#### About this task:
Reproduce verbatim the lines of the material below, starting at the line with "Given: Select the White color radio button" and ending at the line with "Click the 车辆物流", both inclusive; skip the rest.

====

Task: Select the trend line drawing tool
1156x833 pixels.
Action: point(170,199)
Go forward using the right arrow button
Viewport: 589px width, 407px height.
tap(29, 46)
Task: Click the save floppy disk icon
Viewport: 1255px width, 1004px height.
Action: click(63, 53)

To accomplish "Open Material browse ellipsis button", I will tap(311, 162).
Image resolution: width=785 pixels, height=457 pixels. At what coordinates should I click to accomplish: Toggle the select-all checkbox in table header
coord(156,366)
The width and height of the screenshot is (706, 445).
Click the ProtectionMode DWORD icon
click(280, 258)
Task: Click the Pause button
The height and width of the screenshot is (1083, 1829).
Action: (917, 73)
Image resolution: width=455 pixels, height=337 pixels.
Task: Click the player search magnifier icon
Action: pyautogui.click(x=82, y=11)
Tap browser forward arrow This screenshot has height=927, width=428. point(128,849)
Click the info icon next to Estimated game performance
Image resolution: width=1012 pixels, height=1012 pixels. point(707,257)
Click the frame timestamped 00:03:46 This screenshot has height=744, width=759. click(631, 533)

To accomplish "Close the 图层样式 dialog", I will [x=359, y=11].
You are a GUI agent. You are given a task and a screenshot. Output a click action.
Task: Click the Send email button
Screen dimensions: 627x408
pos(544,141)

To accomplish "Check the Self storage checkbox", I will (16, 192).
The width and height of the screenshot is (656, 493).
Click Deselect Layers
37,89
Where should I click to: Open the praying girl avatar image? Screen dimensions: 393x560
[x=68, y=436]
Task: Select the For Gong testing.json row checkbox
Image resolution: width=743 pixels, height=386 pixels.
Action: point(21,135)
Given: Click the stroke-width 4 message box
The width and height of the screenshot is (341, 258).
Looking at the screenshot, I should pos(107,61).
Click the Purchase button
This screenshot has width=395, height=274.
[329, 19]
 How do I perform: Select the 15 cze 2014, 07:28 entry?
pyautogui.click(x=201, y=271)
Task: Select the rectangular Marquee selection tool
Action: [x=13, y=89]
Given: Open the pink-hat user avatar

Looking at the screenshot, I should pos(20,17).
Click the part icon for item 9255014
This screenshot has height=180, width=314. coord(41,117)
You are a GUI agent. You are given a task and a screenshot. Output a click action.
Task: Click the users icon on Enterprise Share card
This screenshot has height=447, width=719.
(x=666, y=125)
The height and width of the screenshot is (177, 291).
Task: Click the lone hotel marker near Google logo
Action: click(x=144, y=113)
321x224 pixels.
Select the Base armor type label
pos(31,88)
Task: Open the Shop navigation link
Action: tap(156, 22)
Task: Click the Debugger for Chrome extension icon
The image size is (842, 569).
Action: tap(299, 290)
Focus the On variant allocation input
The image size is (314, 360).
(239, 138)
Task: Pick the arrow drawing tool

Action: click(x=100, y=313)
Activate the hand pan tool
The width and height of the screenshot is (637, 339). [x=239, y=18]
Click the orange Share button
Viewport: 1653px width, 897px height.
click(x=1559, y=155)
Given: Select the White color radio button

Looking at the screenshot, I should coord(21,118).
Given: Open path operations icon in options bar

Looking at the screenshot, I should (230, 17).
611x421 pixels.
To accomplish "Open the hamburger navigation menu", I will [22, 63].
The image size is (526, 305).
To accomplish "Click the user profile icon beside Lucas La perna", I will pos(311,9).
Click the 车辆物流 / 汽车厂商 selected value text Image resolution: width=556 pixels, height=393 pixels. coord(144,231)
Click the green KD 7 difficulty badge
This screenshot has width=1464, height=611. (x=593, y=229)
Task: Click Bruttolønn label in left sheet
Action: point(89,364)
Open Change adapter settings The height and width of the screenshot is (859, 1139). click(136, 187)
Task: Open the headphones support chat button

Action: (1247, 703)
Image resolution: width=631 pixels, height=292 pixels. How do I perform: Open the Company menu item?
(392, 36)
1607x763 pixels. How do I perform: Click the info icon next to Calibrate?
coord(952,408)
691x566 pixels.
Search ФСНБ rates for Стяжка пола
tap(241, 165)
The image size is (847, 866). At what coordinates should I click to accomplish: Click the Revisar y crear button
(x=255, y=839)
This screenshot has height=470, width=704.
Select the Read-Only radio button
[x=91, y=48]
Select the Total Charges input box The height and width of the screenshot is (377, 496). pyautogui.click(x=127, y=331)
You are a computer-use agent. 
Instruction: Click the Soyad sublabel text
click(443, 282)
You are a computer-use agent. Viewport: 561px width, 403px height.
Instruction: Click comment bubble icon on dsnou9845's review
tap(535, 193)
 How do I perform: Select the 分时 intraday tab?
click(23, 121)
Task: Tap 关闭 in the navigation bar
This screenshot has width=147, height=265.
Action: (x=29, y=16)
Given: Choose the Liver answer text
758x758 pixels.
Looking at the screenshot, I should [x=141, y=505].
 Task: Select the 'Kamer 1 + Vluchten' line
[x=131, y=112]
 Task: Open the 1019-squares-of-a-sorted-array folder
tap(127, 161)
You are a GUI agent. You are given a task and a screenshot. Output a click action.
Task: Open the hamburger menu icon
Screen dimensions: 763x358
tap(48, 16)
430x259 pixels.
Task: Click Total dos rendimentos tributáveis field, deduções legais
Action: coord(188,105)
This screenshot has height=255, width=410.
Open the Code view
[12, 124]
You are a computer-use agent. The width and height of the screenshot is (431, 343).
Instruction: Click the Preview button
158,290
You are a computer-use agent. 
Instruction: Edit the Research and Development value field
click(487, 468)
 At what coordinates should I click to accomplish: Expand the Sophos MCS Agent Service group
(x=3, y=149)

====

#### Answer to this exercise:
Given: Select the White color radio button

Looking at the screenshot, I should coord(21,118).
Given: Open path operations icon in options bar

Looking at the screenshot, I should (230, 17).
611x421 pixels.
To accomplish "Open the hamburger navigation menu", I will [22, 63].
The image size is (526, 305).
To accomplish "Click the user profile icon beside Lucas La perna", I will pos(311,9).
Click the 车辆物流 / 汽车厂商 selected value text Image resolution: width=556 pixels, height=393 pixels. coord(144,231)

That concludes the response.